Et puisque vous parlez de pressions extérieures, vous imaginez naïvement qu’il n’y en a eu aucune à Vatican II ? Jamais entendu parlé des accords conclus avec la hiérarchie orthodoxe russe pour faire silence sur le communisme ? Ni d’un article très documenté du magazine Look démontrant comment les organisations juives avaient fait pression sur Mgr Bea et ses collaborateurs afin de changer la doctrine catholique à propos de la religion judaïque et de la liberté religieuse ? Si j’étais à votre place, j’attendrais la fin de l’histoire avant d’affirmer que tout ça n’a rien à voir...

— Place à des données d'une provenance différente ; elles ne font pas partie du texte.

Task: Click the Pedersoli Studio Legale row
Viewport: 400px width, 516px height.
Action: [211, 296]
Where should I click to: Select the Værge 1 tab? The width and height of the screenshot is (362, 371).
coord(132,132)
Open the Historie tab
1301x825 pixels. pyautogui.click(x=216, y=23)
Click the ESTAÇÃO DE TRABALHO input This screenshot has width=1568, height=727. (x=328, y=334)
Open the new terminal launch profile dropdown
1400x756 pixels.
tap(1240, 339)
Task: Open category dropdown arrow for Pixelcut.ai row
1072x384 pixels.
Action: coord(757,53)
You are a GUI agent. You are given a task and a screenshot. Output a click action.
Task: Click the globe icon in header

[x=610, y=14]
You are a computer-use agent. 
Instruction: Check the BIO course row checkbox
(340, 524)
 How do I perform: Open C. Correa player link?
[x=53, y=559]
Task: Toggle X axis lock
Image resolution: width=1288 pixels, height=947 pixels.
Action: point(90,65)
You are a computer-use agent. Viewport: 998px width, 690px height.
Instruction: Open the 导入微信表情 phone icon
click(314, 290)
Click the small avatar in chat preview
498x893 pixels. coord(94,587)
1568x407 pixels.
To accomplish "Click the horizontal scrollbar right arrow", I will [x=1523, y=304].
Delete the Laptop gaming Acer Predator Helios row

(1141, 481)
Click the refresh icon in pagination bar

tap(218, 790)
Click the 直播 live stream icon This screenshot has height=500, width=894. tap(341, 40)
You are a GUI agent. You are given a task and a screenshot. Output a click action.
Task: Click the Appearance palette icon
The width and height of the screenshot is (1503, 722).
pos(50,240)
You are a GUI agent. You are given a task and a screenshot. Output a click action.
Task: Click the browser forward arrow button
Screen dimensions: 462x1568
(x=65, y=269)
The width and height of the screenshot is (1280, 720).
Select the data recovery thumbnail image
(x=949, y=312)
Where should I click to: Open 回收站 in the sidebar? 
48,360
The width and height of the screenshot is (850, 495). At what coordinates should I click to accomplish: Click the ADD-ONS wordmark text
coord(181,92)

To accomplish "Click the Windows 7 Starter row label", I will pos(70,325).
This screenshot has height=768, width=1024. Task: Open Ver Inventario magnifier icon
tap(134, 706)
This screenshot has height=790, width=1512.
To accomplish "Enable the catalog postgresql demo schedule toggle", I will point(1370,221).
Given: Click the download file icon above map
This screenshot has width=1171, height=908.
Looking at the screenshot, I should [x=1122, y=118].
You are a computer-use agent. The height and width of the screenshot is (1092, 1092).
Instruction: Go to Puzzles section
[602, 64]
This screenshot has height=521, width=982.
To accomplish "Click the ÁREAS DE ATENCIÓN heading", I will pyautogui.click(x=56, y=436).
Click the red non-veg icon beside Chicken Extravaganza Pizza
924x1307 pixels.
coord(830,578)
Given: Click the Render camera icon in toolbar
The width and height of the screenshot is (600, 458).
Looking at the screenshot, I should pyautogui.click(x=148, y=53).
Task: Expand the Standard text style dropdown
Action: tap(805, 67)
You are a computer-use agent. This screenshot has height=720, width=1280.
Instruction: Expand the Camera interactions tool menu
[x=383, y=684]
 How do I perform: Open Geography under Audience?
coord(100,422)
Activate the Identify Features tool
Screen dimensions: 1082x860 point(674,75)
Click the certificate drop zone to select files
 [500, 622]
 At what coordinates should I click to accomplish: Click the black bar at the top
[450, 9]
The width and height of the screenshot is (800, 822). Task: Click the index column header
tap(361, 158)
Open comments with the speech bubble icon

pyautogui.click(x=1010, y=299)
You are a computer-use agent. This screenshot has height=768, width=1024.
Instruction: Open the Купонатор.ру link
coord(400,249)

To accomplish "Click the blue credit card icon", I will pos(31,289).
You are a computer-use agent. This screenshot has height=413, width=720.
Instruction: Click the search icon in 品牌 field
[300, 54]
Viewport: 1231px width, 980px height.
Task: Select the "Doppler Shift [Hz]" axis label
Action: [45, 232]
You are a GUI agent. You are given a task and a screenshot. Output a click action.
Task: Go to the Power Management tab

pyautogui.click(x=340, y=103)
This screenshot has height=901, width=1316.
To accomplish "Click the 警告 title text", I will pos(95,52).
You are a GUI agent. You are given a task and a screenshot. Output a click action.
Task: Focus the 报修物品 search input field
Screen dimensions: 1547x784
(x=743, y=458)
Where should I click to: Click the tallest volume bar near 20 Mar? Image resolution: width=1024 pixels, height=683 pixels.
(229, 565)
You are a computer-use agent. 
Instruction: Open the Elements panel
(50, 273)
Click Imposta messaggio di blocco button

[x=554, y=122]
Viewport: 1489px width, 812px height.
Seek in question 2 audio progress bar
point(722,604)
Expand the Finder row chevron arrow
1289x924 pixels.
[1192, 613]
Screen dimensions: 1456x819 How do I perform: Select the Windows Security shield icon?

Mais qu’il n’y ait aucun rapport entre le courage d’un saint Basile et l’attitude de la grande majorité des “catholiques” actuels, ça je vous le concède volontiers ! Il leur reste encore la possibilité d’imiter la conduite de l’évêque Dianée, qui est mort en assurant à saint Basile qu’il n’avait pas voulu être séparé des 318 Pères de Nicée : “Telle était la situation que Basile tenait déjà de sa sainteté et de sa science : il n’avait encore reçu qu’un des ordres mineurs de l’Église, et c’est son évêque qui ne voulait pas mourir sans être en communion avec lui.” (P. Allard, Saint Basile, Lecoffre, 7e édition, p. 47.)